I tried to stay focused on the scenery as opposed to niggling problems. There's some incredible roads and scenery you get to see here when cycling in Peru!
Another delay as I put a patch over the two previous ones, which I knew had a 50% chance of working. Sure enough, a slow puncture, and I admitted defeat, and replaced the inner tube with the spare I carry.
Sorting out my inner tubes has been added to the list of things I need to do to the bike when I get a few days free!
Should I stay or should I go?
Soon came a stiff 5km ride up to the town of Yaramarca, where things eased a little, although the overall theme was of uphill. At 15.00, and 14 km later, I reached the town of Huallanca, where it would have been ideal to stop.
Fate was not to help me out though. Two places were full, and the remaining hostal wanted silly money for a basic room. A bit low on cash, and unsure when the next ATM machine would come along, I decided to press on.
Cycling the Canon del Pato
This was not particularly well judged on my part. A tough uphill section began, winding its way up past the Duke Electric Company facilities, and into the beginning of a section called the Canon del Pato, or canyon of ducks.
Should have been renamed the Canon sin Pato, as I didn’t see any!

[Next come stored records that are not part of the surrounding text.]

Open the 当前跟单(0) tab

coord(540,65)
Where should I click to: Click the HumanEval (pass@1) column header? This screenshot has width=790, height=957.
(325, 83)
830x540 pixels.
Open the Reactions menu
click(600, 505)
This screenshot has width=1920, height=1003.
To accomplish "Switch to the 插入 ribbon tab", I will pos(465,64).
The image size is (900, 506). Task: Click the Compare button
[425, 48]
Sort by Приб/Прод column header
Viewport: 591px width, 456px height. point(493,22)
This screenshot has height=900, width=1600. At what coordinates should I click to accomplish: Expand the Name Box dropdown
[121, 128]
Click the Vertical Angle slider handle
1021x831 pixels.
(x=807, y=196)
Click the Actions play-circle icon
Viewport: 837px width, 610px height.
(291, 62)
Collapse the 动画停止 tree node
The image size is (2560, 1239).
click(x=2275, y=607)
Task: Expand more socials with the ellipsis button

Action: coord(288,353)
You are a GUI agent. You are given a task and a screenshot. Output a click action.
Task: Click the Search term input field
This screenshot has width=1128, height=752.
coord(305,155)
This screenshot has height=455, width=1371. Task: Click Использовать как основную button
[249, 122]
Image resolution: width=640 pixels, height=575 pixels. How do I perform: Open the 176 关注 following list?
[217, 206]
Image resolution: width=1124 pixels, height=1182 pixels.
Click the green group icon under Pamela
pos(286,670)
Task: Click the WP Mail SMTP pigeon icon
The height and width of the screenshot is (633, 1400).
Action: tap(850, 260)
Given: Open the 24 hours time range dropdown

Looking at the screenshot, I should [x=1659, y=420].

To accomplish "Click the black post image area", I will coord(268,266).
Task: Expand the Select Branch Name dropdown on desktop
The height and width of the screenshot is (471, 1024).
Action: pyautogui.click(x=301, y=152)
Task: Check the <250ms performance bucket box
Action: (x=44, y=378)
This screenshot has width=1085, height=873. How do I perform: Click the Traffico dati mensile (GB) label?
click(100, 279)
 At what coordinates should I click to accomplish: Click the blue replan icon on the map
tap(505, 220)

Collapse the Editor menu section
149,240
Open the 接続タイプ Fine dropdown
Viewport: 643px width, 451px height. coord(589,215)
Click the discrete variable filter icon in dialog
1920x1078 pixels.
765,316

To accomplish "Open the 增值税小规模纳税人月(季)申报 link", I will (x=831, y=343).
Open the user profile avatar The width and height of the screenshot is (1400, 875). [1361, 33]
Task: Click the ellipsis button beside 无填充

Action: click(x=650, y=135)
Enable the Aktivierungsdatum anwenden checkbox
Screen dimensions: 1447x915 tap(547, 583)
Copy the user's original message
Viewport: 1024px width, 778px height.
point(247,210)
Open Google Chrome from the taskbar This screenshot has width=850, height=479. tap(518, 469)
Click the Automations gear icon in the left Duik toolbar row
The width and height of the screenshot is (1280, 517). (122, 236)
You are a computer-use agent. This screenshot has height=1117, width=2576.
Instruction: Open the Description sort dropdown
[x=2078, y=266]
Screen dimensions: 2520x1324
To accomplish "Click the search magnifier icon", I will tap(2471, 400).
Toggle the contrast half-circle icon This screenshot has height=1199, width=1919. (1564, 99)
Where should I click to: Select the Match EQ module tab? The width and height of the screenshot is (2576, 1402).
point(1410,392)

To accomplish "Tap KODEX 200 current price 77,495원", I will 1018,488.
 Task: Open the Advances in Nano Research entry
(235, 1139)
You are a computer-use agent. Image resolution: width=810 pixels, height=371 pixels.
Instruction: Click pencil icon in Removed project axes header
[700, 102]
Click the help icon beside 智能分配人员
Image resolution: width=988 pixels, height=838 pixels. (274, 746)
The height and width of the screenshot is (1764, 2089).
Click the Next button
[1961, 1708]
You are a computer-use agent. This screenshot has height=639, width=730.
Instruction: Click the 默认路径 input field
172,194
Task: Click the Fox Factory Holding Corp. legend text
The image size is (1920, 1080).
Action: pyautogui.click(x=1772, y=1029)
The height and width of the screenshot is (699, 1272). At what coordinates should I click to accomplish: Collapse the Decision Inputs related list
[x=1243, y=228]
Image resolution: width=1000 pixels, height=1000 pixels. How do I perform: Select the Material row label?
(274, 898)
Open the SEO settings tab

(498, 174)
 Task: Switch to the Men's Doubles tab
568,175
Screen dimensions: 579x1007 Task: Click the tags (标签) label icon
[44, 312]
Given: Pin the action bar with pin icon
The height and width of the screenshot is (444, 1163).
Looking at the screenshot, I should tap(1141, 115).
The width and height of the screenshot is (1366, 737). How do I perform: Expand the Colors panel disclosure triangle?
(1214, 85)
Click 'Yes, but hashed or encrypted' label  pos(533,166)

This section of road is noted for the tunnels, numbering 35 (ish) in all which stretch through a 10 km distance. Of varying lengths, they were quite fun to cycle through, especially without lights (kids, don’t try that at home).
Quite nerve racking when you meet a bus midway through the longest one, and you are not sure if it has seen you or not!
It was getting quite late at this point, and although a paved road started just after the tunnels had finished, I stood no chance to get to Caraz.
Finding somewhere reasonably out of the way, I pushed my bike out of view of the road, and called it a day.